The Murky Future of the Baltimore Orioles

The 2017 season marked the first time since 2011 that the Baltimore Orioles finished with a sub-.500 record, with the club winning just 75 games and finishing last in the American League East. 2018 presents another obstacle for the Orioles, thanks in part to a division that has gotten considerably stronger.

The New York Yankees added Giancarlo Stanton, the reigning 2017 National League Most Valuable Player, to an already star-studded and youthful roster. The Boston Red Sox have won 93 games in each of the last two years and just added J.D. Martinez, one of baseball’s best hitters, to their roster. The Toronto Blue Jays have made numerous under-the-radar moves, putting them in Wild Card contention. Baltimore’s only hope for avoiding last place may be due to the Tampa Bay Rays moving towards a rebuild.

The Orioles, in the midst of all of this, have had an extremely uneventful offseason up until the past week, when they added Andrew Cashner and brought back Chris Tillman. Given that those pitchers are projected for a 5.22 and 5.27 ERA, respectively, it’s fair to say the club still hasn’t done enough to contend this year. The Orioles offense should bash plenty of home runs (232 in 2017) and the bullpen should perform well, even with Zach Britton out until midseason, but there are huge question marks around the starting rotation, the team defense, and their overall speed.

Baltimore, however, has a bigger problem on their hands: Manny Machado, Adam Jones, and Britton are all slated to hit free agency after 2018. Machado has been baseball’s 10th-best position player by FanGraphs wins above replacement (fWAR) with 16.2 during the last three seasons. Jones has averaged 2.88 fWAR every year since he became a regular in 2008 in Baltimore. Since his transition to the bullpen in 2014, Britton has the second lowest ERA (1.61) among relievers. General Manager Dan Duquette and manager Buck Showalter are also in their final years of their respective contracts.

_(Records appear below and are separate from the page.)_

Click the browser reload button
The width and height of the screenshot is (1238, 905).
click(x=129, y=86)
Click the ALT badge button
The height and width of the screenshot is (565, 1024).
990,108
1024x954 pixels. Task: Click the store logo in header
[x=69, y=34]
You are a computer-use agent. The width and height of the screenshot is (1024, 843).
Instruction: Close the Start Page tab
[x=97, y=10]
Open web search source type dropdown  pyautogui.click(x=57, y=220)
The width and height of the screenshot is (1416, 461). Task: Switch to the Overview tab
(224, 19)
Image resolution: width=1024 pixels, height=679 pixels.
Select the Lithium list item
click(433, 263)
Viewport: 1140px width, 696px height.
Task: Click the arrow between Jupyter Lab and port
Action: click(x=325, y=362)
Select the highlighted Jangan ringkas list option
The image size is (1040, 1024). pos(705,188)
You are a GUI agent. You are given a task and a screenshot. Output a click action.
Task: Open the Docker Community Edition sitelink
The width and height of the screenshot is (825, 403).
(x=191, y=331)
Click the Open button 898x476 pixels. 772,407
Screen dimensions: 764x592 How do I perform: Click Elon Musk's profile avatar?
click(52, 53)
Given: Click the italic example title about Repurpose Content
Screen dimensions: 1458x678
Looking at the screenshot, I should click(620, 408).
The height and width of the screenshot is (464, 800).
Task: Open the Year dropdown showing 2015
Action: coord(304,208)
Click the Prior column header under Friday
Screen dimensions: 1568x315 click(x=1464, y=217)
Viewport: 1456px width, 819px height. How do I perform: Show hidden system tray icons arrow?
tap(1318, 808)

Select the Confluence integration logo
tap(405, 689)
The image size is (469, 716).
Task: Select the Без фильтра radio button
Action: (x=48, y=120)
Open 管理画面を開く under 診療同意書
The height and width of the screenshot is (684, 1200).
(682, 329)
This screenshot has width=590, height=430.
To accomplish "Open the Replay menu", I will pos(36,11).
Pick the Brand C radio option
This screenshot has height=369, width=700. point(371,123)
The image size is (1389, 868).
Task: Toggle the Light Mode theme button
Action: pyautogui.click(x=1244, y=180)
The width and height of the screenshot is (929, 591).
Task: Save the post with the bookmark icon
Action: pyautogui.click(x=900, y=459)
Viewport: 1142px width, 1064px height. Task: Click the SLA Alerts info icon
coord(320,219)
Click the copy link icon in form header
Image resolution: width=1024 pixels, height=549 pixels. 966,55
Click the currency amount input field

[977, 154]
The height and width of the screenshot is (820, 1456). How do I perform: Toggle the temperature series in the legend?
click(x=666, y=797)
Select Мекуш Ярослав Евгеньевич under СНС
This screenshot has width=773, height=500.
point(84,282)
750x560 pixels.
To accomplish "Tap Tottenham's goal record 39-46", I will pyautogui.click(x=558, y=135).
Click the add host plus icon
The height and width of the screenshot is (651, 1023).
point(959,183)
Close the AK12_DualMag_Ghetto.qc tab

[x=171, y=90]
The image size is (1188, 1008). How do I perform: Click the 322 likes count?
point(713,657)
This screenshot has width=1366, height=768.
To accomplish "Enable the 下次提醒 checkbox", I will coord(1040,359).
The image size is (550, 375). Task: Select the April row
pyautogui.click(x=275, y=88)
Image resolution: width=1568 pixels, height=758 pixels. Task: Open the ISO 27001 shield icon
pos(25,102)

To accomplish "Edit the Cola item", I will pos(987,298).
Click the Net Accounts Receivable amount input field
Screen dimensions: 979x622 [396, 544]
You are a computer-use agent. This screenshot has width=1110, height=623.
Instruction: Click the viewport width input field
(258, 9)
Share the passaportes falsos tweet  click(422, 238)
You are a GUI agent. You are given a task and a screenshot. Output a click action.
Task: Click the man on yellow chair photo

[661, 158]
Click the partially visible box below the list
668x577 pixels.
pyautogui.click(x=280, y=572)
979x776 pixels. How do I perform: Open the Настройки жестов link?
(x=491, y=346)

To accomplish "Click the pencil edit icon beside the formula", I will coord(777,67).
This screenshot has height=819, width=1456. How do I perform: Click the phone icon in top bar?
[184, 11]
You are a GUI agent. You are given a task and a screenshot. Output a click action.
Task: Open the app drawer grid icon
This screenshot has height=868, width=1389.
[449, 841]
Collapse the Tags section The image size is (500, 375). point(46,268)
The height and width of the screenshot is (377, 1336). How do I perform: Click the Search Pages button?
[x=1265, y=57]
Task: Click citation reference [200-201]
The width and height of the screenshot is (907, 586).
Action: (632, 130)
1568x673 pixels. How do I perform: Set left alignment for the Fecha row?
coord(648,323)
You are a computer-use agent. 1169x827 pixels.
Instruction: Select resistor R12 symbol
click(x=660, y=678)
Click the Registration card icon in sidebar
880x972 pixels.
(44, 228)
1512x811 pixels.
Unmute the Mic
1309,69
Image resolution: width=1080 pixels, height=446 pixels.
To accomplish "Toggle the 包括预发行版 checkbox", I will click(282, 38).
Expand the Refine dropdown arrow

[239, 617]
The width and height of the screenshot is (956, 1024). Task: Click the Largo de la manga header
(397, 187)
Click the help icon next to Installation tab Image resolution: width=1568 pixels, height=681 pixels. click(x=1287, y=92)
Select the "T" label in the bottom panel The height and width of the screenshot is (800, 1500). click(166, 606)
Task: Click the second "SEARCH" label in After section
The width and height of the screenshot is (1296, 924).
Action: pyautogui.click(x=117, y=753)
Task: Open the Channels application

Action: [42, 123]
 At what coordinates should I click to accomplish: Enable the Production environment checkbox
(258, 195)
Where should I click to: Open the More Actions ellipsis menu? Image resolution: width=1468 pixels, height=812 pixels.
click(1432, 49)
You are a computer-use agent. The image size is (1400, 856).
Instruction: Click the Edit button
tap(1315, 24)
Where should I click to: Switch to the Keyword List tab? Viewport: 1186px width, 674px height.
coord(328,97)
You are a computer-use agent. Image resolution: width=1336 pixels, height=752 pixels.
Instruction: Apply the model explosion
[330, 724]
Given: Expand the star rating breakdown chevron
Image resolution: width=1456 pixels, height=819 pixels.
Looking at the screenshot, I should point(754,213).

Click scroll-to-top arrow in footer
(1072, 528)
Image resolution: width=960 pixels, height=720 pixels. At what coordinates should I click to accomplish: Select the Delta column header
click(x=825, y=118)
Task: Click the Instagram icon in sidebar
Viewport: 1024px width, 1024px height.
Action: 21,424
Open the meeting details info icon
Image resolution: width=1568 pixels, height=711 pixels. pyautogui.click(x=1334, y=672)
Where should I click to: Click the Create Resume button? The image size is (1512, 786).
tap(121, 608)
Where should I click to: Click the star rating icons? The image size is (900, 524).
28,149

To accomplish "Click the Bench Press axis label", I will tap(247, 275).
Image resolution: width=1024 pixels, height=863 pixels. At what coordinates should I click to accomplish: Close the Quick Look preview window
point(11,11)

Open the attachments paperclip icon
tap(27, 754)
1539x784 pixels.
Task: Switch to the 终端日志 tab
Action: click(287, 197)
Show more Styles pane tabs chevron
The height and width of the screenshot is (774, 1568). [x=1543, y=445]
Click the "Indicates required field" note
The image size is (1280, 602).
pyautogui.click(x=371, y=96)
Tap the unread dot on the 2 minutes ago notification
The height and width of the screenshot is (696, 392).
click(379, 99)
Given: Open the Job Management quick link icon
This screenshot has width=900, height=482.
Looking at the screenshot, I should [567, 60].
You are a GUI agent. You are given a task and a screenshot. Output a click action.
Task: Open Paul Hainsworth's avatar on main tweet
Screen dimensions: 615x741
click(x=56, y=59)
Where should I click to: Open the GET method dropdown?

Obviously, losing those three players to free agency, along with Duquette and Showalter, would be a huge dagger to the organization. What is more concerning, however, is the Orioles front office and ownership’s direction for the team. They have tried to move Manny Machado in a trade but have been unsuccessful in doing so. There have been no discussions for extensions with players such as Adam Jones and Jonathan Schoop. Tension between owner Peter Angelos and the rest of the organization has put the Orioles in an odd spot heading into 2018.

The direction, or lack of a direction, puts the organization in an uncomfortable position. FanGraphs projects the Orioles to win 72 games in 2018, the sixth-lowest projected total for any team. PECOTA projections are even more pessimistic, projecting the team to win 69 games. Even if you believe the Orioles are annually underrated by projection systems, it’s far-fetched to believe the Orioles have a roster capable of overtaking the Yankees, Red Sox or even the Blue Jays.

Where exactly does this put Baltimore? The Orioles farm system is decent (ranked 17th by Baseball America), including Major League Baseball caliber regulars such as Chance Sisco and Austin Hays, but there’s no escaping the inevitable rebuild that’s coming soon. That gives the Orioles two options: make one more go at it in 2018 or sell off pieces to mitigate the rebuilding process. The Orioles have picked neither of those routes.

The Orioles could go the direction of the 2017 Kansas City Royals, hoping for a playoff run and just letting their pending free agents leave and reward them with draft picks. They could try selling at the trade deadline as well but we’ve seen pending free agents get moved for very little recently (see, J.D. Martinez), which doesn’t benefit Baltimore much. Realistically, the time to move pieces should’ve been last year but it’s a moot point now.

With so many teams blatantly not trying to win in 2018, it’s possible Baltimore feels they have a chance to compete with the roster they have. If they pull off a contending season, it makes their lack of transactions look more defensible. If they struggle to finish above .500, the next calendar year in Baltimore could be a rough one, possibly one that results in a lot of turnover on the roster and in the front office.